Re: Simple Minds

Dave Long (dl@silcom.com)
Sun, 20 Jun 1999 21:39:37 -0700


> Libraries are not victims of the information age (at least not yet) and to say
> that they are anachronisms in today's society is premature.

True. Some luddite observations:

A reference librarian can be a better resource than a search engine, and they
are much less painful to contact by cell phone.

Videotapes in a backpack beat the bandwidth I have on my pitiful landline.

I've come to enjoy the art shows at the library; they rotate much more
frequently than at the local MoA. It'd be difficult to do them justice with
current online technology.

And some synergistic observations:

Many libraries offer their catalog over the net; I remember one that also
allowed browsing by catalog number, so you could virtually browse a shelf and
allow serendipity to assist your searches. Given an account, they'd also make
and deliver copies for you, allowing for full couch potato mode.

• _ENTRIES_
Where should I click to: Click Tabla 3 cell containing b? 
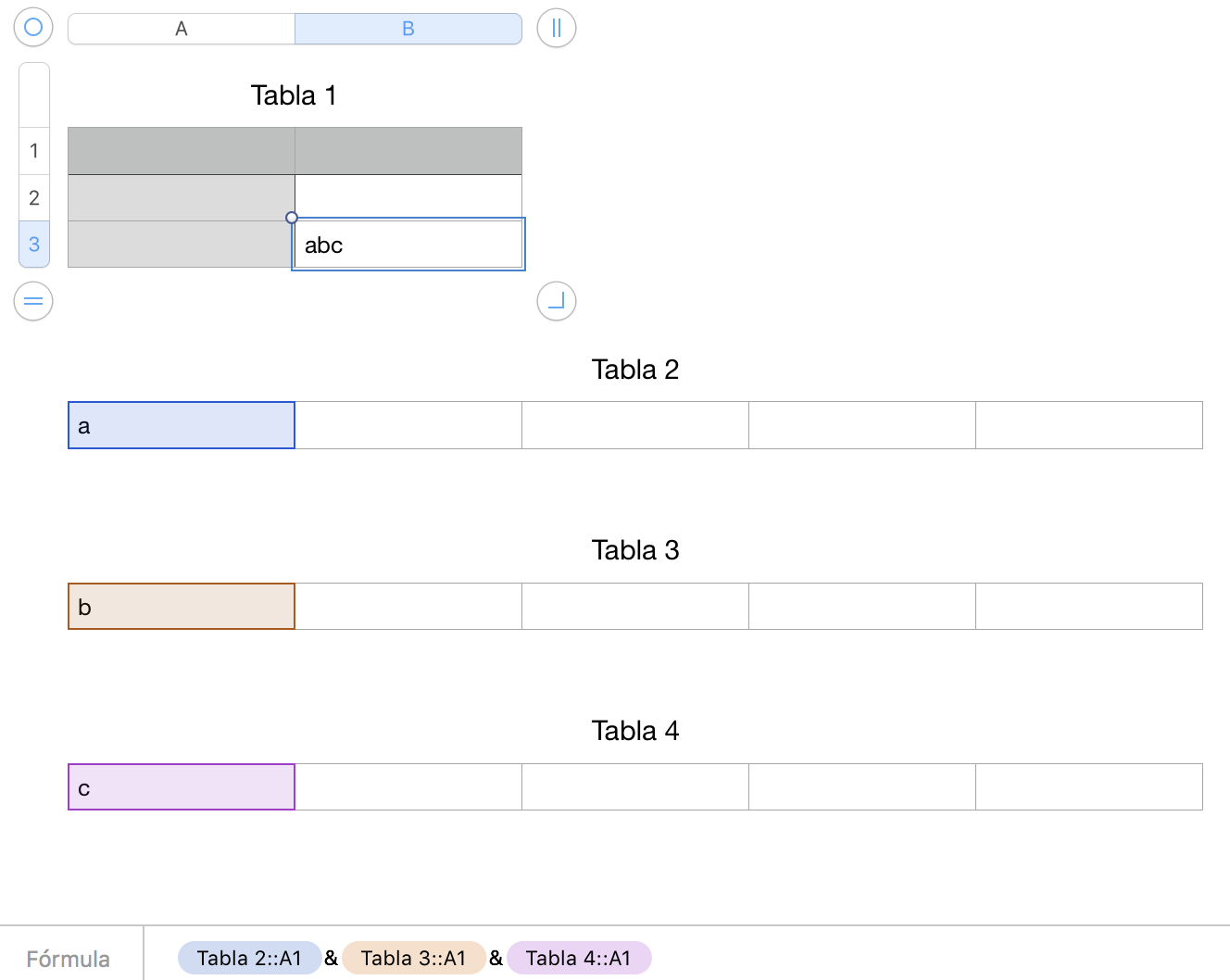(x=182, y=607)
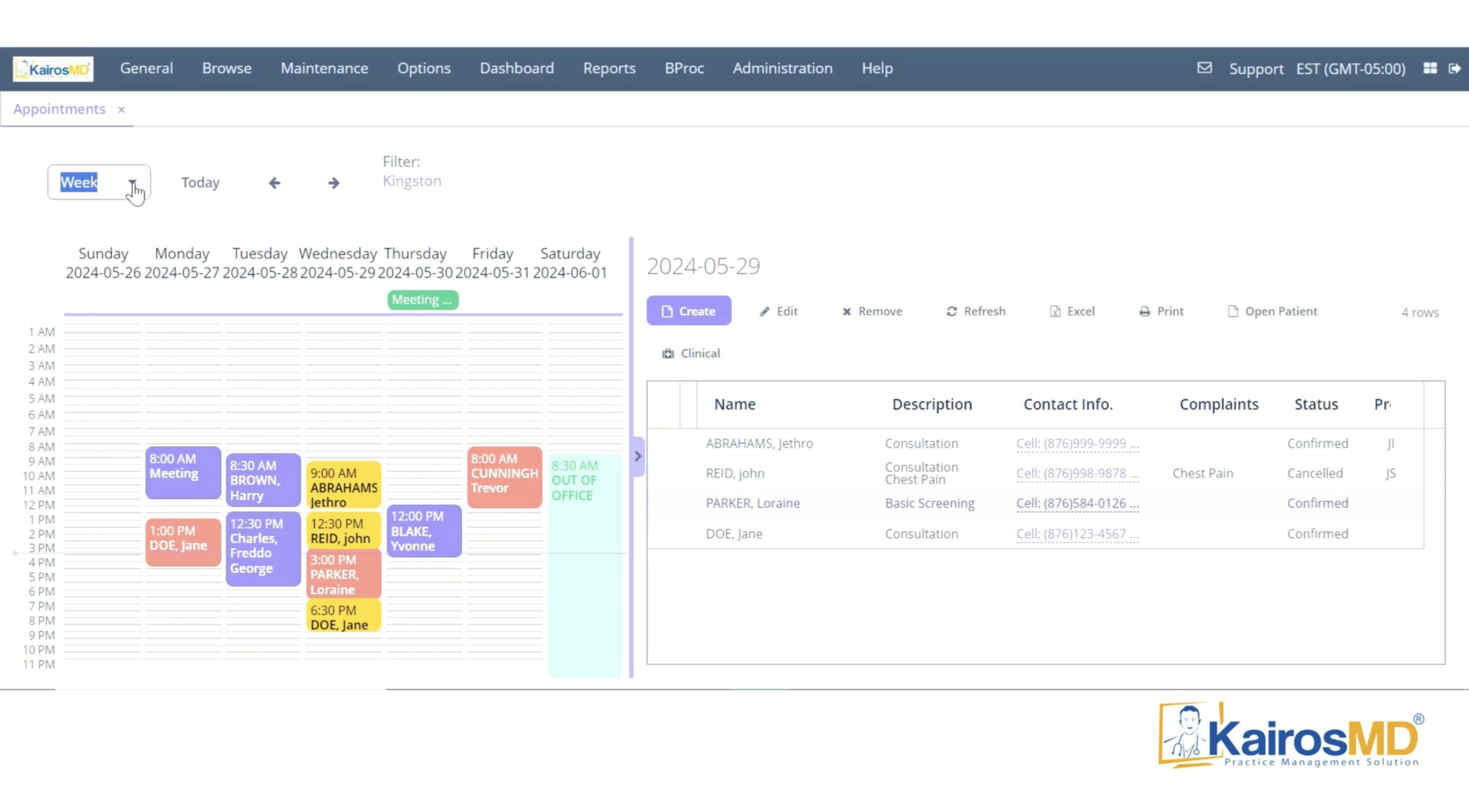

...

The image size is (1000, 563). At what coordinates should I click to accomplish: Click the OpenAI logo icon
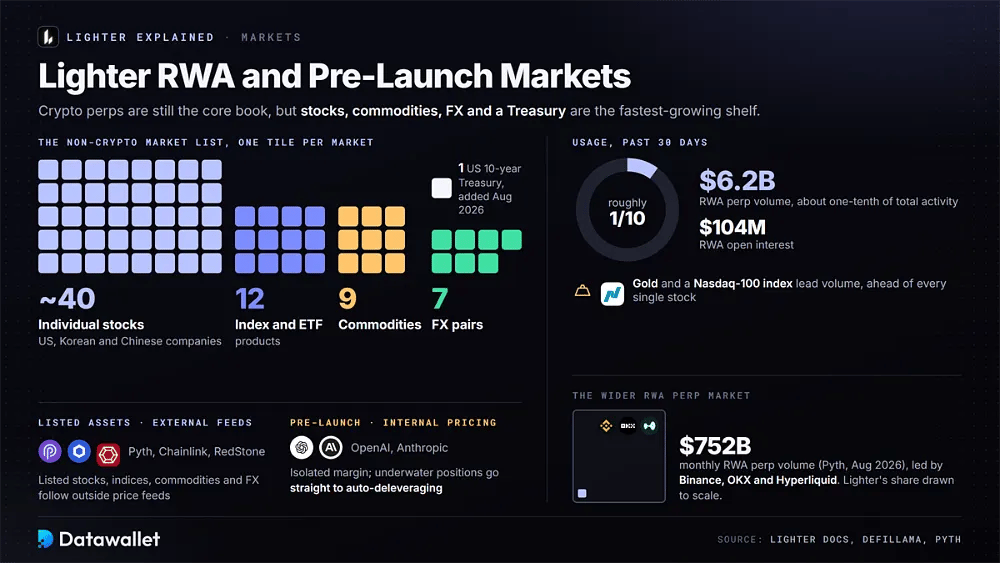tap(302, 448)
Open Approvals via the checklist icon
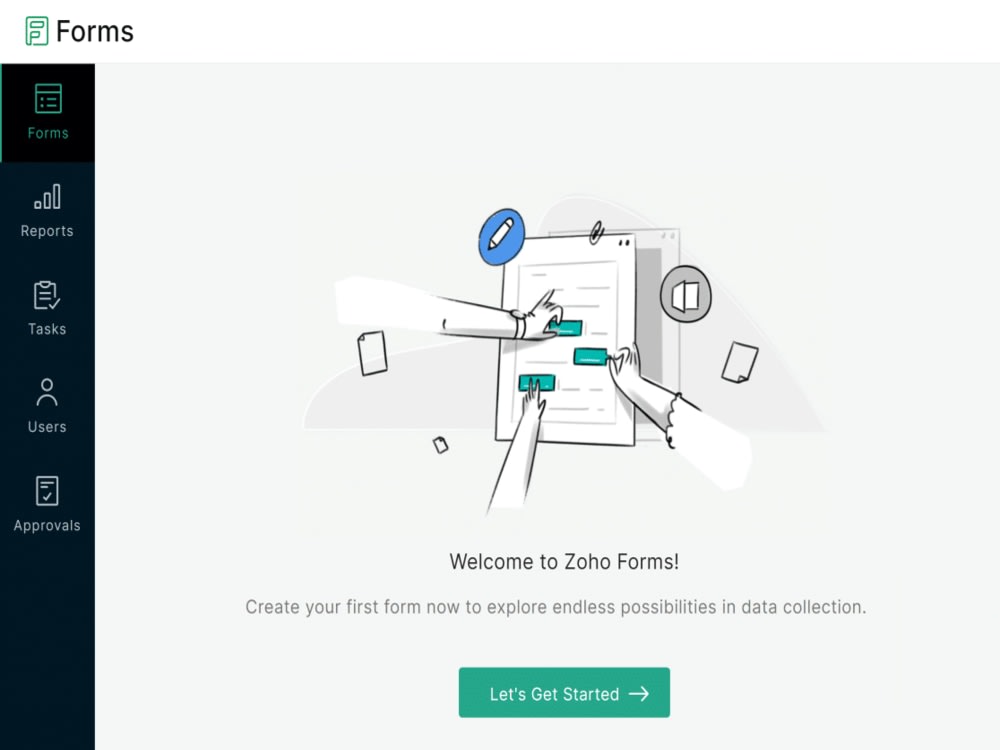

• _LIST OF TASKS_
- 1) Revise the stretch of the post on libraries from "Videotapes in a" through "couch potato mode.", putting "photo exhibits" in place of "art shows".
- 2) According to the post on libraries, what rotates much more frequently at the library than at the local MoA?
- 3) Translate this sentence from the post on libraries into Spanish: "Videotapes in a backpack beat the bandwidth I have on my pitiful landline."
The material has no connection to the post on libraries.

• _ANSWER LIST_
- 1)
Videotapes in a backpack beat the bandwidth I have on my pitiful landline.

I've come to enjoy the photo exhibits at the library; they rotate much more
frequently than at the local MoA. It'd be difficult to do them justice with
current online technology.

And some synergistic observations:

Many libraries offer their catalog over the net; I remember one that also
allowed browsing by catalog number, so you could virtually browse a shelf and
allow serendipity to assist your searches. Given an account, they'd also make
and deliver copies for you, allowing for full couch potato mode.

- 2) The art shows.

- 3) Las cintas de video en una mochila superan el ancho de banda que tengo en mi miserable línea fija.